**WORK TO BE COMPLETED**
Pick out every line of the entries below where "Expand" occurs, and copy those lines.

Dataset entries:
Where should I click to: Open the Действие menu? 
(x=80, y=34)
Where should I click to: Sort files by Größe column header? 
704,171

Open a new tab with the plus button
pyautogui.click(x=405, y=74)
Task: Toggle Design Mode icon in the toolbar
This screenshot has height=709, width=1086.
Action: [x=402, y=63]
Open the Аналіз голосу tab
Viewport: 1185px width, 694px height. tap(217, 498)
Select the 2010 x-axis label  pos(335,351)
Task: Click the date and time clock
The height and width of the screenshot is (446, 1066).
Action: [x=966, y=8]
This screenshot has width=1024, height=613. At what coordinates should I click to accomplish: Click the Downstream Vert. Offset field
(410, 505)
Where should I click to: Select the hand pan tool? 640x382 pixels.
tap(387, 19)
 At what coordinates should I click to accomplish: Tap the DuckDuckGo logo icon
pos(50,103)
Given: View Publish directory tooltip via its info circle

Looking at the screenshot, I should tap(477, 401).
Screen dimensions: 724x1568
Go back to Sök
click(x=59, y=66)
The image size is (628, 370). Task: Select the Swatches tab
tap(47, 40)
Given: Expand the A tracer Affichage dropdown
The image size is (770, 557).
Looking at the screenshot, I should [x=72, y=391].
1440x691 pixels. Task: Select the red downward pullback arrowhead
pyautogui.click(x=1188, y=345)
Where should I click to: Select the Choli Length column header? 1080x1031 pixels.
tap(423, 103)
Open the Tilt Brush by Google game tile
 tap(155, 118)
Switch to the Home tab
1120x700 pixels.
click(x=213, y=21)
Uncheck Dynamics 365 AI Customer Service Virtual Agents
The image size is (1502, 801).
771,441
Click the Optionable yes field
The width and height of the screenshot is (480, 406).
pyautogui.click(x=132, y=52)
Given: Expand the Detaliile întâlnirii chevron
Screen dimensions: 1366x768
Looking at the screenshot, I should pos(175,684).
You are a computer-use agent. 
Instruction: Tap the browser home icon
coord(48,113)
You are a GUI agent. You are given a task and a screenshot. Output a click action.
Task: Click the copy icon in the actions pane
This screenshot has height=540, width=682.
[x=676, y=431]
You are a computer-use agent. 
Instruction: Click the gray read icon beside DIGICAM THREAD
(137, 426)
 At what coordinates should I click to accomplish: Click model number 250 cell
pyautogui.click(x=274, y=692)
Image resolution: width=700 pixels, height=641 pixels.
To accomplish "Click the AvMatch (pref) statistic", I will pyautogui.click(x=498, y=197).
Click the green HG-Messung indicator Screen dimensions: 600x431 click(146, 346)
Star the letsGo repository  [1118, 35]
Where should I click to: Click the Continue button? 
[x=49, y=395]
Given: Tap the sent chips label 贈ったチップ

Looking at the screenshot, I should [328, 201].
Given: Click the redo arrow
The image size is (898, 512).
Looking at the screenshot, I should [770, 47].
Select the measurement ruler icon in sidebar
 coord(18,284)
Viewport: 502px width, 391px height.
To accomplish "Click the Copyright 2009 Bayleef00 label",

**SOLVED EXERCISE**
Given: Expand the A tracer Affichage dropdown
Given: Expand the Detaliile întâlnirii chevron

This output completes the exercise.